The show begins with a manifesto created in 1964 called “First Things First” by UK designer Ken Garland. The piece is signed by graphic designers, illustrators and photographers. In part, it states consumer advertising has “reached a saturation point at which the high pitched scream of consumer selling is no more than sheer noise.”
“Everyone who signed would reject commercial consumer culture and instead use their talents for good. They would try to get back to a more humane design practice,” Molly Derse with Civilization said. “It’s kind of informed I think all of the pieces in the show. It’s all these designers rejecting using their talents just for consumer culture.”
Nearby is a poster by Archie Boston titled “Uncle Tom Wants You,” circa 1966. Boston, a Black man, is dressed up as Uncle Sam. The caption begins with “UNCLE TOM WANTS YOU! Yessuh, you Cap’n!” The Boston brothers were advertising their graphic design skills at a time when Black graphic designers weren’t common. In a podcast interview last year, Boston said the poster was a play off of the idea of recruitment.
“Some people would call us an Uncle Tom for going after Whites to get work so why not say it and put on Uncle Sam’s hat and just take it as far as you can,” Boston said. “The idea behind our posters were, well we’re Black and there’s a lot of bigotry around so let’s just put it out there. The people that don’t like us stay away. Those that think we’re cool, let’s go to work. So that was the idea of the posters and it worked.”
The Uncle Tom poster is one of many the brothers created. Another included Boston dressed as a Klansman. They were provocative and, to some, offensive, especially because this was during the Civil Rights Movement. Boston said it was a way to get people to think about the movement. Today Boston continues his activism in graphic design.
Seymour Chwast’s “March for Peace & Justice” design was used to promote a June 12, 1982 anti-nuke rally in New York. There are five diverse legs marching together under a dove representing peace.
Another image in the show titled “Preserve the Right of Choice (Restricted Area)” by Trudy Cole-Zielanski shows a nude woman with a large sign over her vagina labeling it a restricted area by the government. Cole-Zielanski created the piece in 1993, but it demonstrates our progress, or lack thereof, as the battle over women’s rights for control of our own bodies is reignited with a Republican-controlled federal government.
James Victore’s “Fuck Mr. Trump” shows a profile view of Trump with the words “Racist, Bigot, Sexist and President.” President is the only description crossed out. Victore is of the view that design is best when it surprises or shocks the audience.
Civilization brought the show to Seattle in response to the election of Trump to the nation’s highest office. The exhibition is in line with the company mission of focusing on cause, culture and community. FareStart, Shout Your Abortion and the Nature Conservancy are among their clients.
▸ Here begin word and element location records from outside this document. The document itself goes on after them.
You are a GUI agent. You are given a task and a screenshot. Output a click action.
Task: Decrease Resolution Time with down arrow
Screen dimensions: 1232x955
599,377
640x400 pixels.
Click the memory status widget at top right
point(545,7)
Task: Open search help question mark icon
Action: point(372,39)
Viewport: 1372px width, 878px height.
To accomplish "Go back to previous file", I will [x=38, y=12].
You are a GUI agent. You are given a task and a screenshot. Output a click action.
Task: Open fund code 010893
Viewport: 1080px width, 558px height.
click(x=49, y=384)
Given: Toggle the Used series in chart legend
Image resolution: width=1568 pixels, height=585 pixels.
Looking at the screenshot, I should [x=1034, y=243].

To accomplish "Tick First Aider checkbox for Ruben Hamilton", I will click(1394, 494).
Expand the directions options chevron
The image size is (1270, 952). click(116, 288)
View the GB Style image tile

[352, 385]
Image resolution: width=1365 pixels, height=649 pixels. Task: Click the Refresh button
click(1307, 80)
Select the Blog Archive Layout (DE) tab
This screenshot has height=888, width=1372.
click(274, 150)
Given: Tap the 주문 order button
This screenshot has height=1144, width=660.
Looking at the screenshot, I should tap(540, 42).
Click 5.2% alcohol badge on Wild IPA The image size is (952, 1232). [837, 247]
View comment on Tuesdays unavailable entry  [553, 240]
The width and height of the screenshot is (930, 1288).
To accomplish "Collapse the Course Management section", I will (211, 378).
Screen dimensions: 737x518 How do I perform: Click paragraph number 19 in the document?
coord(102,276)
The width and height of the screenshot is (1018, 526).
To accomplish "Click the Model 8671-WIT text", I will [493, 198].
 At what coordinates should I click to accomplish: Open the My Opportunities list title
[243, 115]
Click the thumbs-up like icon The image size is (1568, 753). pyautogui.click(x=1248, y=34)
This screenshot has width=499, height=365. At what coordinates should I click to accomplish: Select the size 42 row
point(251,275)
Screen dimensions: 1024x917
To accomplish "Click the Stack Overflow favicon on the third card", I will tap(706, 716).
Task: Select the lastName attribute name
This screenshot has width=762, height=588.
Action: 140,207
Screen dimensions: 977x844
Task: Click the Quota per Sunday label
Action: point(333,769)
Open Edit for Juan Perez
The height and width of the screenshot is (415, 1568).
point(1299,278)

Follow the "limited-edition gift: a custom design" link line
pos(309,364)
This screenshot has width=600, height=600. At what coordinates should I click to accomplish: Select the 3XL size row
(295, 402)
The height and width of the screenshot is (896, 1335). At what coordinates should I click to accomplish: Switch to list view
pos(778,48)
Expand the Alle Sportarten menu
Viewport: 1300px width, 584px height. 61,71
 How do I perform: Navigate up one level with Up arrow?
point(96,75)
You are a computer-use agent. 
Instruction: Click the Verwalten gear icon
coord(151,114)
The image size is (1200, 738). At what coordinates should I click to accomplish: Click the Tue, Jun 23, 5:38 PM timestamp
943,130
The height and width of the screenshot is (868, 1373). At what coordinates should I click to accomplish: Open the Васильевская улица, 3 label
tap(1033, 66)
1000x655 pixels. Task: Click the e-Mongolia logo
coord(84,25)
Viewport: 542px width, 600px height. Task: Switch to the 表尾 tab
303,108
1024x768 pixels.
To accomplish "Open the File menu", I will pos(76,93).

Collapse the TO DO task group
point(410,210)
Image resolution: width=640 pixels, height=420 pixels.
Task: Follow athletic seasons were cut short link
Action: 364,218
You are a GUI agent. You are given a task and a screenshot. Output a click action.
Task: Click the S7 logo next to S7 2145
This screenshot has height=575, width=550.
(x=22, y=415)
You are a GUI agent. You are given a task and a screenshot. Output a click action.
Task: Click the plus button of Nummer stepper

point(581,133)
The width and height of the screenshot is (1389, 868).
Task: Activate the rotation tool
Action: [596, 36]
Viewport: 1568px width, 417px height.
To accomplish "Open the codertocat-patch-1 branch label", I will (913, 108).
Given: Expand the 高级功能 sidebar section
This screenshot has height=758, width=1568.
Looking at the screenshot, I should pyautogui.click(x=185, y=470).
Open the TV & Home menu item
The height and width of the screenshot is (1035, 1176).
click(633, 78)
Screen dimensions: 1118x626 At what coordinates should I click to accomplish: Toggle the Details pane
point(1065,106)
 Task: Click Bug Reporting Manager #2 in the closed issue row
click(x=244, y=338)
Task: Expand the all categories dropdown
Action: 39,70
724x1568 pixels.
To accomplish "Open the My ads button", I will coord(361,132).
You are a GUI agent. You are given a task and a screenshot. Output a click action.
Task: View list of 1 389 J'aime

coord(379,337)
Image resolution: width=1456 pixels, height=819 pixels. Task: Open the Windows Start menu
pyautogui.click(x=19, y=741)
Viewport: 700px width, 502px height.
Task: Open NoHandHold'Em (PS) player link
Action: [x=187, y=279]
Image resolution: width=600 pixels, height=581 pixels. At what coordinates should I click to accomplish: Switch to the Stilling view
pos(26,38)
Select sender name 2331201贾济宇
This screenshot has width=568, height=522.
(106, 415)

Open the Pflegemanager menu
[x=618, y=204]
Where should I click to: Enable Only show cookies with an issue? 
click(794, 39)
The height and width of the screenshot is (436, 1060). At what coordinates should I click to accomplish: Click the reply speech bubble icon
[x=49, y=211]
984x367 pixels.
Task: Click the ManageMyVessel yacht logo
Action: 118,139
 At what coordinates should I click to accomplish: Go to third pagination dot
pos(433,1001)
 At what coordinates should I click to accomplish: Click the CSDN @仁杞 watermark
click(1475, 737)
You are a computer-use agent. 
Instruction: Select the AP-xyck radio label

Civilization displayed its point of view in the front window with a mannequin wearing a large poncho that reads, “NO!”
“This has been therapeutic for us. I know for me personally the last two months just putting the show together felt like I was really doing something,” Ellsworth said. “Just putting up the poncho, the all-purpose protest poncho that just says no, it feels good to come in to that every day.”
Taking in the meticulously crafted images, it’s hard not to feel that the fight will never truly be over. There’s no rest for those fighting for the rights of marginalized communities. Whenever America progresses, those in the trenches must brace themselves for the inevitable backlash.
“These are our heroes on the wall. It’s great to see these pieces,” Ellsworth said. “Be inspired when we come in to keep fighting the fight.”